Per dimostrare concretamente l'efficacia dell'approccio proposto, Marini e Zollo hanno illustrato il caso del viadotto sulla Fondovalle Vitulanese che attraversa il fiume Calore, corso d'acqua appartenente al reticolo principale e già ampiamente monitorato dall'Autorità di distretto.

In questo caso tutte le informazioni idrologiche necessarie erano già disponibili, comprese le portate e i livelli idrici di riferimento. Ciò che mancava riguardava esclusivamente gli elementi geometrici del ponte, ricavati mediante un sopralluogo dedicato condotto dall'Ing. Zollo.

Grazie al rilievo della quota dell'intradosso, della posizione delle pile e delle relative caratteristiche geometriche è stato possibile determinare la classe di pericolosità da sormonto, risultata bassa in base ai valori del franco calcolati secondo le Linee Guida vigenti. L'esempio dimostra come un rilievo relativamente semplice possa consentire di trasformare dati già disponibili in una valutazione completa del rischio.

Fondazioni, erosione e modellazione avanzata: le prospettive della ricerca

La relazione si è poi concentrata sul tema dell'erosione, considerata uno dei fenomeni più critici per la sicurezza dei ponti.

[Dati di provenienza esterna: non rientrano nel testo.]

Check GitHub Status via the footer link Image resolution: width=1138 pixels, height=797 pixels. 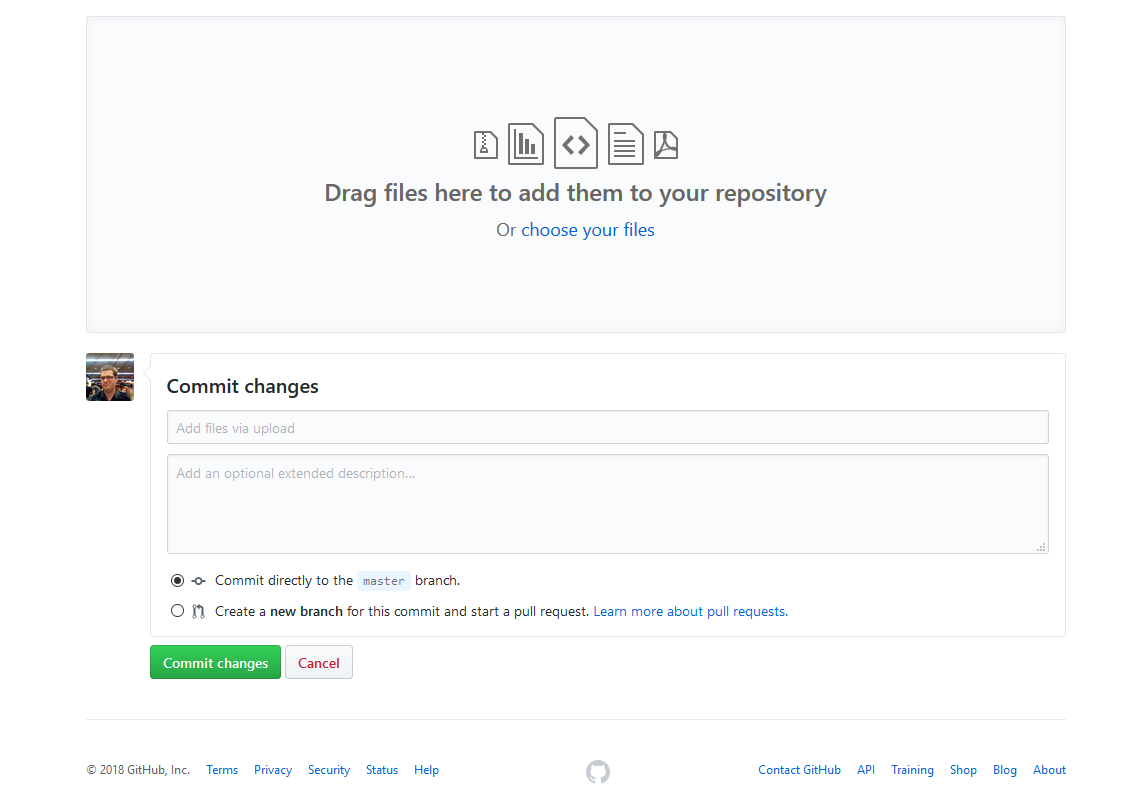coord(381,769)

Nel caso analizzato, pur essendo nota la presenza di fondazioni profonde, non era disponibile la lunghezza effettiva dei pali. L'assenza di questo dato ha obbligato ad applicare le ipotesi semplificate previste dalle Linee Guida, con il risultato di attribuire all'opera una classe di pericolosità media e di rendere necessaria una valutazione di livello L3.

Secondo Marini, qualora fosse stato disponibile il progetto originario oppure la reale profondità delle fondazioni, sarebbe stato probabilmente possibile evitare un livello di approfondimento così oneroso. Da qui la proposta di valorizzare maggiormente la raccolta sistematica delle informazioni già nella fase progettuale, immaginando in futuro una compilazione preventiva delle schede direttamente da parte dei progettisti o dei direttori dei lavori, così da mettere a disposizione dati utili anche per le future attività di monitoraggio.

L'intervento si è concluso guardando agli sviluppi della ricerca sull'erosione localizzata. Attraverso un ulteriore progetto ReLUIS, il gruppo di ricerca sta infatti utilizzando modelli CFD (Computational Fluid Dynamics) per simulare il comportamento idrodinamico attorno alle pile dei ponti e valutare con maggiore precisione i fenomeni erosivi più complessi.

L'obiettivo è trasformare queste esperienze di modellazione avanzata in procedure più semplici e facilmente applicabili dai tecnici, contribuendo così all'evoluzione delle future Linee Guida e a una gestione sempre più efficace del patrimonio infrastrutturale nazionale.

DI SEGUITO L'INTERVENTO INTEGRALE DI GUSTAVO MARINI E RAFFAELE ZOLLO.


Il testo è stato elaborato mediante la videoregistrazione dell'intervento, con l'aiuto di strumenti di IA (ChatGpt).

IN SINTESI
-Le banche dati da sole non bastano: la valutazione del rischio idraulico dei ponti richiede l'integrazione tra dati disponibili, elaborazioni tecniche e sopralluoghi sul campo.
-Pochi rilievi possono fare la differenza: informazioni come la quota dell'intradosso, il numero e la geometria delle pile sono fondamentali per determinare correttamente le classi di pericolosità.
-Il rischio idraulico riguarda la maggior parte dei ponti: oltre l'80% delle infrastrutture analizzate attraversa corsi d'acqua, rendendo questa componente centrale nella valutazione della sicurezza.
-Il caso studio sul ponte del fiume Calore dimostra l'efficacia delle ispezioni: semplici rilievi geometrici hanno consentito di completare l'analisi del rischio di sormonto e di erosione.
-La ricerca punta su modellazione avanzata e nuove Linee Guida: l'impiego di modelli CFD e una raccolta più completa dei dati progettuali potranno rendere più accurate ed efficienti le future valutazioni della sicurezza dei ponti.